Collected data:
○ ○ ○ ○

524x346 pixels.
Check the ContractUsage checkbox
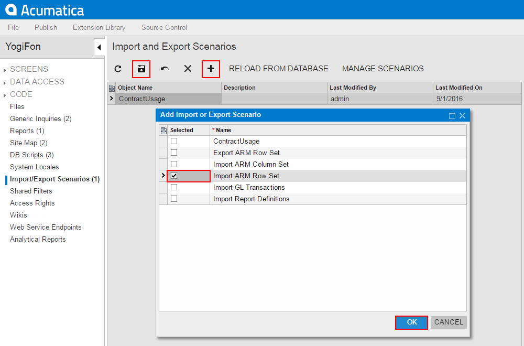[x=174, y=142]
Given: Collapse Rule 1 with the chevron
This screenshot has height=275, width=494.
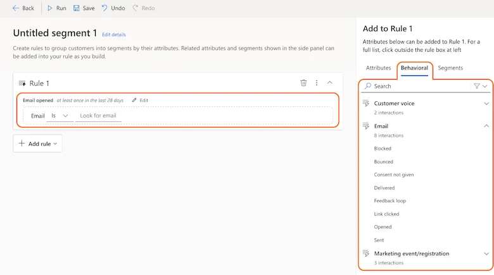Looking at the screenshot, I should [x=329, y=82].
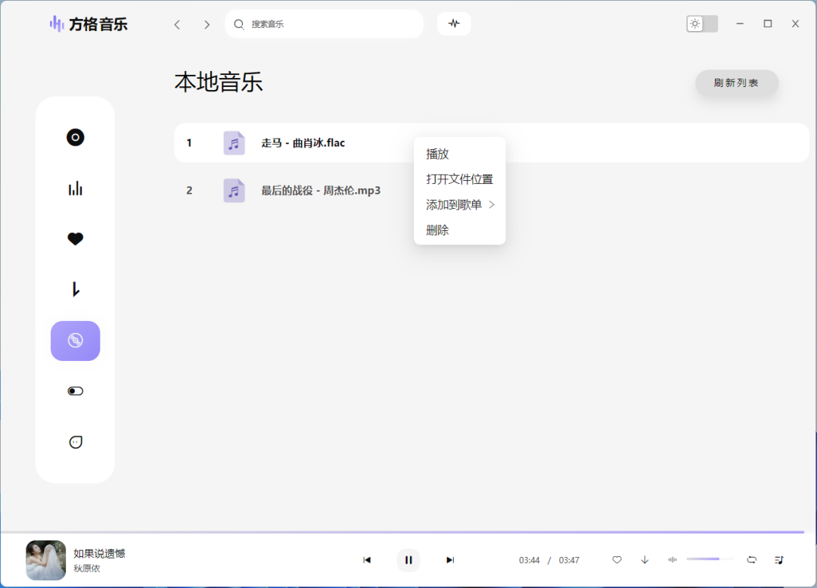
Task: Click the 刷新列表 button
Action: click(736, 83)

○ ○ ○ ○

Leave the pictures out. Transcribe exactly the lines from the one with "Given: Collapse Rule 1 with the chevron" through the end of the records.

- Answer to the problem
Given: Collapse Rule 1 with the chevron
This screenshot has height=275, width=494.
Looking at the screenshot, I should [x=329, y=82].
Task: Click the 刷新列表 button
Action: click(736, 83)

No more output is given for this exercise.